(Saved data entries)
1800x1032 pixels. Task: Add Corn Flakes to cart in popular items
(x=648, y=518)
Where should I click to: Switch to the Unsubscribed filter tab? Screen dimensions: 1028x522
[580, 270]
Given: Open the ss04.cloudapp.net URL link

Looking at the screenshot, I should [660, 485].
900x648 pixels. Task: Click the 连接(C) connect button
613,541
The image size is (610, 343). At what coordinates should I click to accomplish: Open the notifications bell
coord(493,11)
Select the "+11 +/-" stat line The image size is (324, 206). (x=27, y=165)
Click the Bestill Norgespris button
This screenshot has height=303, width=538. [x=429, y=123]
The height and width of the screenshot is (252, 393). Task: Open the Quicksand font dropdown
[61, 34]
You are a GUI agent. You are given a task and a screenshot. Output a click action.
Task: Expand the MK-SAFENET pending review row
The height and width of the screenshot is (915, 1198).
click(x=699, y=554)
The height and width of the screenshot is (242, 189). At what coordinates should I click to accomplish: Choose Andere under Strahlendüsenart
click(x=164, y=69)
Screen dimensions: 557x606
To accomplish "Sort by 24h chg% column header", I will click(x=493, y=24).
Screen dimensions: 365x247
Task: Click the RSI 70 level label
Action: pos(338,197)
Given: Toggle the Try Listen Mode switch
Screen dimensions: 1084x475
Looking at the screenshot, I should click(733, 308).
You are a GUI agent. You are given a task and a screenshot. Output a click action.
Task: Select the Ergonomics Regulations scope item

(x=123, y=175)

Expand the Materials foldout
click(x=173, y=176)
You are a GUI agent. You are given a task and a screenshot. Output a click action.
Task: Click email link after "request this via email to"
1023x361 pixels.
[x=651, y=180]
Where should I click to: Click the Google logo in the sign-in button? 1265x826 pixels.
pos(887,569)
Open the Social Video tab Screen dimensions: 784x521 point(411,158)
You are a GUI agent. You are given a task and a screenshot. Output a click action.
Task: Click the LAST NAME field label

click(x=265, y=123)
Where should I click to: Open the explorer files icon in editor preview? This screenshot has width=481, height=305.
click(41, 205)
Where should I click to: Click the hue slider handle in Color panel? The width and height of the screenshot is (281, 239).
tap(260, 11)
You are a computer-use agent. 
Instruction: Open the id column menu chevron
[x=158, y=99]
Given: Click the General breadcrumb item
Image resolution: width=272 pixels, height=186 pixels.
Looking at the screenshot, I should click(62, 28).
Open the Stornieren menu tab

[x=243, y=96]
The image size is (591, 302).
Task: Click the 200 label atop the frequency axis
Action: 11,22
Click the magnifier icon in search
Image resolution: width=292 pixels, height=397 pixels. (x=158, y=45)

▶ What the exercise asks
Give the records again, exactly as they appear.

▶ Response area
1800x1032 pixels. Task: Add Corn Flakes to cart in popular items
(x=648, y=518)
Where should I click to: Switch to the Unsubscribed filter tab? Screen dimensions: 1028x522
[580, 270]
Given: Open the ss04.cloudapp.net URL link

Looking at the screenshot, I should [660, 485].
900x648 pixels. Task: Click the 连接(C) connect button
613,541
The image size is (610, 343). At what coordinates should I click to accomplish: Open the notifications bell
coord(493,11)
Select the "+11 +/-" stat line The image size is (324, 206). (x=27, y=165)
Click the Bestill Norgespris button
This screenshot has height=303, width=538. [x=429, y=123]
The height and width of the screenshot is (252, 393). Task: Open the Quicksand font dropdown
[61, 34]
You are a GUI agent. You are given a task and a screenshot. Output a click action.
Task: Expand the MK-SAFENET pending review row
The height and width of the screenshot is (915, 1198).
click(x=699, y=554)
The height and width of the screenshot is (242, 189). At what coordinates should I click to accomplish: Choose Andere under Strahlendüsenart
click(x=164, y=69)
Screen dimensions: 557x606
To accomplish "Sort by 24h chg% column header", I will click(x=493, y=24).
Screen dimensions: 365x247
Task: Click the RSI 70 level label
Action: pos(338,197)
Given: Toggle the Try Listen Mode switch
Screen dimensions: 1084x475
Looking at the screenshot, I should click(733, 308).
You are a GUI agent. You are given a task and a screenshot. Output a click action.
Task: Select the Ergonomics Regulations scope item

(x=123, y=175)

Expand the Materials foldout
click(x=173, y=176)
You are a GUI agent. You are given a task and a screenshot. Output a click action.
Task: Click email link after "request this via email to"
1023x361 pixels.
[x=651, y=180]
Where should I click to: Click the Google logo in the sign-in button? 1265x826 pixels.
pos(887,569)
Open the Social Video tab Screen dimensions: 784x521 point(411,158)
You are a GUI agent. You are given a task and a screenshot. Output a click action.
Task: Click the LAST NAME field label

click(x=265, y=123)
Where should I click to: Open the explorer files icon in editor preview? This screenshot has width=481, height=305.
click(41, 205)
Where should I click to: Click the hue slider handle in Color panel? The width and height of the screenshot is (281, 239).
tap(260, 11)
You are a computer-use agent. 
Instruction: Open the id column menu chevron
[x=158, y=99]
Given: Click the General breadcrumb item
Image resolution: width=272 pixels, height=186 pixels.
Looking at the screenshot, I should click(62, 28).
Open the Stornieren menu tab

[x=243, y=96]
The image size is (591, 302).
Task: Click the 200 label atop the frequency axis
Action: 11,22
Click the magnifier icon in search
Image resolution: width=292 pixels, height=397 pixels. (x=158, y=45)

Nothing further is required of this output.